Pizza Margarita
My husband and I recently returned from our first trip to Tuscany. We were on our own, not part of a tour group, and most of the trip was wonderful but sometimes it was horrible. It was Italy. Our credo was “We’re just here for lunch. If we see a few frescos and an occasional Madonna, that’s a bonus. But we’re really here just for lunch.”

That’s a good philosophy to have when you’re stranded in Poggibonsi because the last bus driver has stolen your return tickets back to Sienna. You have lunch. And what a lunch it was. Everywhere we went the food was wonderful. Now that we are home, I have been trying to duplicate some of that fabulous food.

I thought that I made pretty good pizza before we went to Italy but the pizza we had there was quite different and even better. After a few misses, I have finally been able to duplicate the taste and texture of the real stuff. Italian pizza has simple extremely thin crust, minimal toppings and fresh whole milk mozzarella.
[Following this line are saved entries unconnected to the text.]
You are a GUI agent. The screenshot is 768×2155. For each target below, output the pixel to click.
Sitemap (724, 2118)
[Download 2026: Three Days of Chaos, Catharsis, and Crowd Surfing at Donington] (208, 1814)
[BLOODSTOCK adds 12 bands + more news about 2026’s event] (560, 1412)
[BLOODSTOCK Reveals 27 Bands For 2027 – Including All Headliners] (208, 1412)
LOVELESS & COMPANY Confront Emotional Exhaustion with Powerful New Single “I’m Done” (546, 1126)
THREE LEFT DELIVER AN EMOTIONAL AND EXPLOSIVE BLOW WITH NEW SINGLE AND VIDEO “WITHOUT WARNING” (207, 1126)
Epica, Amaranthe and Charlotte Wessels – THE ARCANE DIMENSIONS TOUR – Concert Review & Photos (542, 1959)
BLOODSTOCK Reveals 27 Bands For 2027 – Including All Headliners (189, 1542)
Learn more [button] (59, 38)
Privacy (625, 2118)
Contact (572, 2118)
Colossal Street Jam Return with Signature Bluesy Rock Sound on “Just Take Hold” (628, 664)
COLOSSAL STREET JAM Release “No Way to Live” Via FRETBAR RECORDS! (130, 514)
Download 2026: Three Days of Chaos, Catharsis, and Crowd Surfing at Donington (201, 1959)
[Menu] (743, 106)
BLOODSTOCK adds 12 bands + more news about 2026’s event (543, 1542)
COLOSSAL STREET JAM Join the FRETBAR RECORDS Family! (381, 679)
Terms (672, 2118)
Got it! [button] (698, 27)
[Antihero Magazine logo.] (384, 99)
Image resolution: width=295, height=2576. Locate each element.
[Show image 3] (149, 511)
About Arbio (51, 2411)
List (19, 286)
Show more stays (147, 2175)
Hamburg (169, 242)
The cheese was the key. Forget trying to make the best pizza with most supermarket cheese. That low fat plasticized lump with a two-month shelf life just doesn’t have the right flavor. Fresh mozzarella is softer, almost like a firm ricotta and has much more flavor. It is sold in eight-ounce balls, packed in whey and has a much shorter shelf life. It is available at Costco and Whole Foods.

Sue Kleber

Crust

2 tsp yeast
2 tsp sugar
3/4 cup warm water
3/4 tsp salt
1 1/2 to 1 3/4 cup bread flour

Dissolve the sugar and the yeast in the warm water and allow to proof for ten minutes until it bubbles. Put one cup of flour and the salt into the bowl of a mixer with a paddle beater and add the liquid. Beat on low until the mixture forms long strands which will happen as the gluten develops. Switch to a dough hook attachment and add flour until you have a very soft dough. Machine knead for about ten minutes, adding flour if the dough sticks to the bowl. Put 1/4 cup flour in a zipper plastic bag, seal and shake to distribute the flour. Add dough ball and put the zipped bag in a bowl of warm water to rise. Punch down after an hour and allow to rise again.

Sauce

14 1/2 oz can peeled diced tomatoes in juice
1/2 tsp garlic powder
1/2 tsp onion powder
1 tsp crushed dried oregano
1/2 tsp salt
3/4 tsp red pepper flakes

Drain tomatoes and chop finely. Put tomato pulp into a bowl and add spices. Allow 10 minutes for flavors to develop.

Assembly

Put a pizza stone on the top shelf of your oven and pre-heat at 475 for at least 20 minutes. Divide dough into two portions and roll one into as thin a circle as possible. Transfer to a peel dusted with cornmeal. Spread on half the sauce and eight ounces of cheese and a few shreds of fresh basil. Bake for about 12 minutes.